## Exercise aim:
In the listing that follows, copy out each line that includes the word "dropdown".

## Data provided:
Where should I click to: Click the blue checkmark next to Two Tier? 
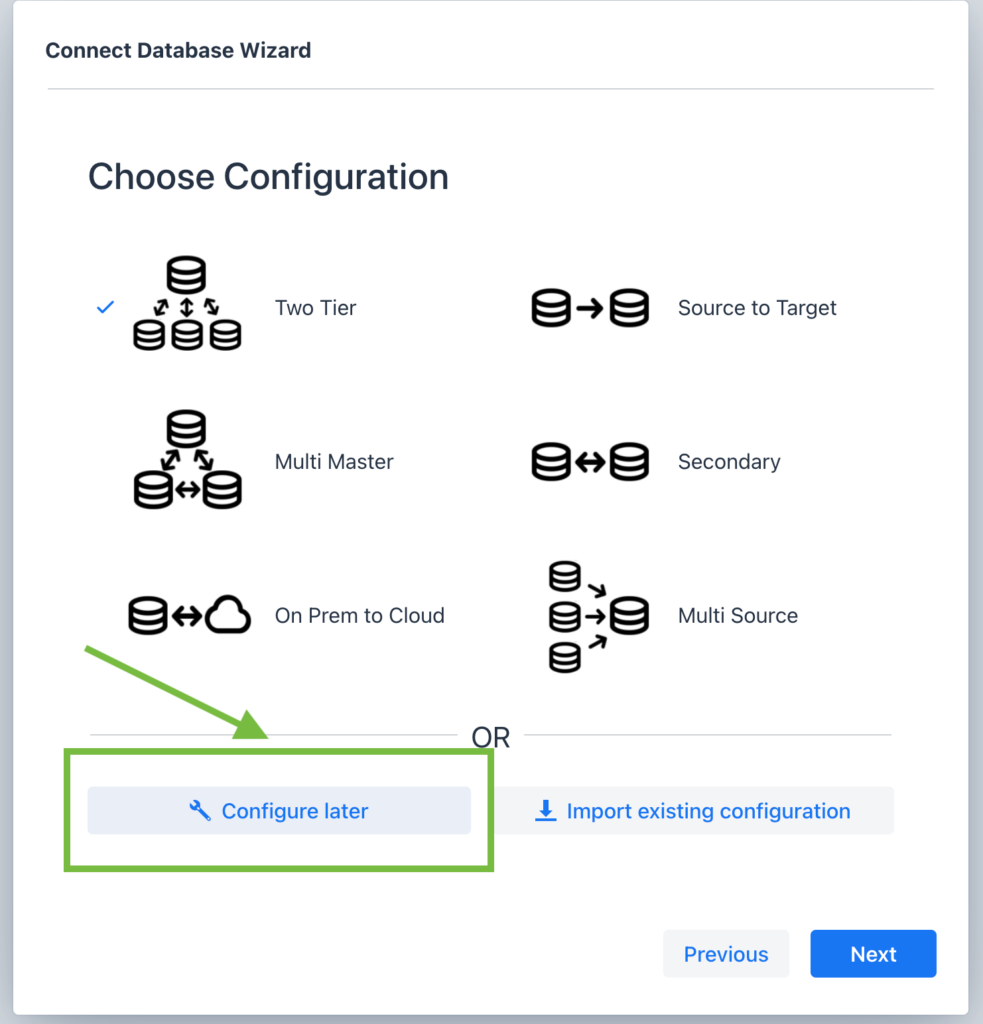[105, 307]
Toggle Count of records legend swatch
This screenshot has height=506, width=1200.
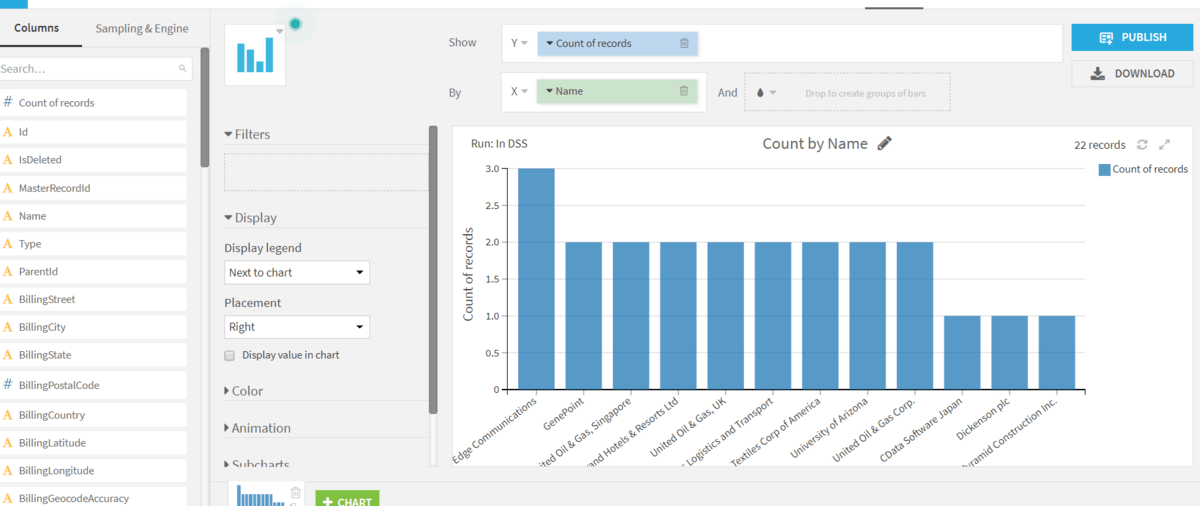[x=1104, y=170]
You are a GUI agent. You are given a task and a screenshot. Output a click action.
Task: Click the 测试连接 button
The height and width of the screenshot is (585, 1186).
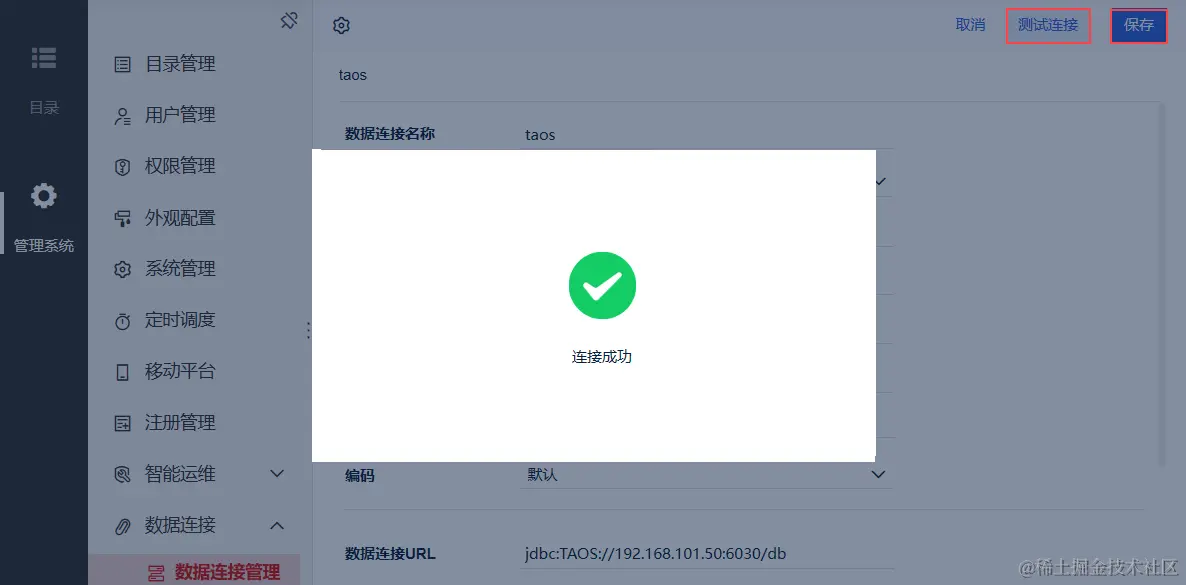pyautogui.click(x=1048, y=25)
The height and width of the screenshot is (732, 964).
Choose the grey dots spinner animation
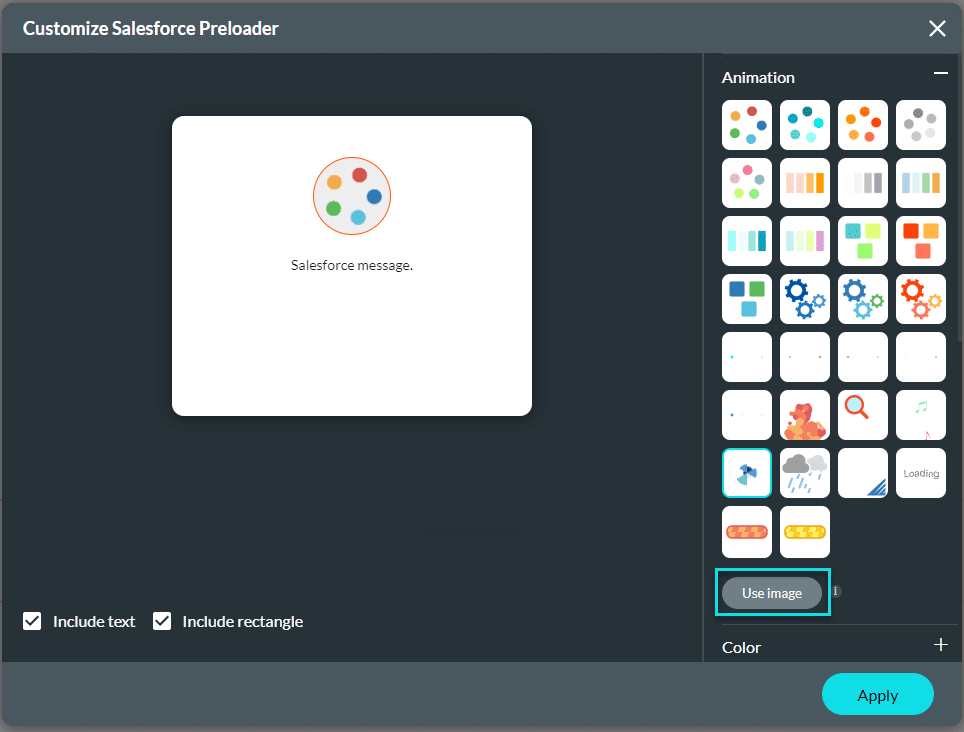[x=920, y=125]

==

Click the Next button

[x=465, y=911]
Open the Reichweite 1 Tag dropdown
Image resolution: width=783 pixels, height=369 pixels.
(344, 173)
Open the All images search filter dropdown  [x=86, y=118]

## Response below:
Open the Reichweite 1 Tag dropdown
Open the All images search filter dropdown  [x=86, y=118]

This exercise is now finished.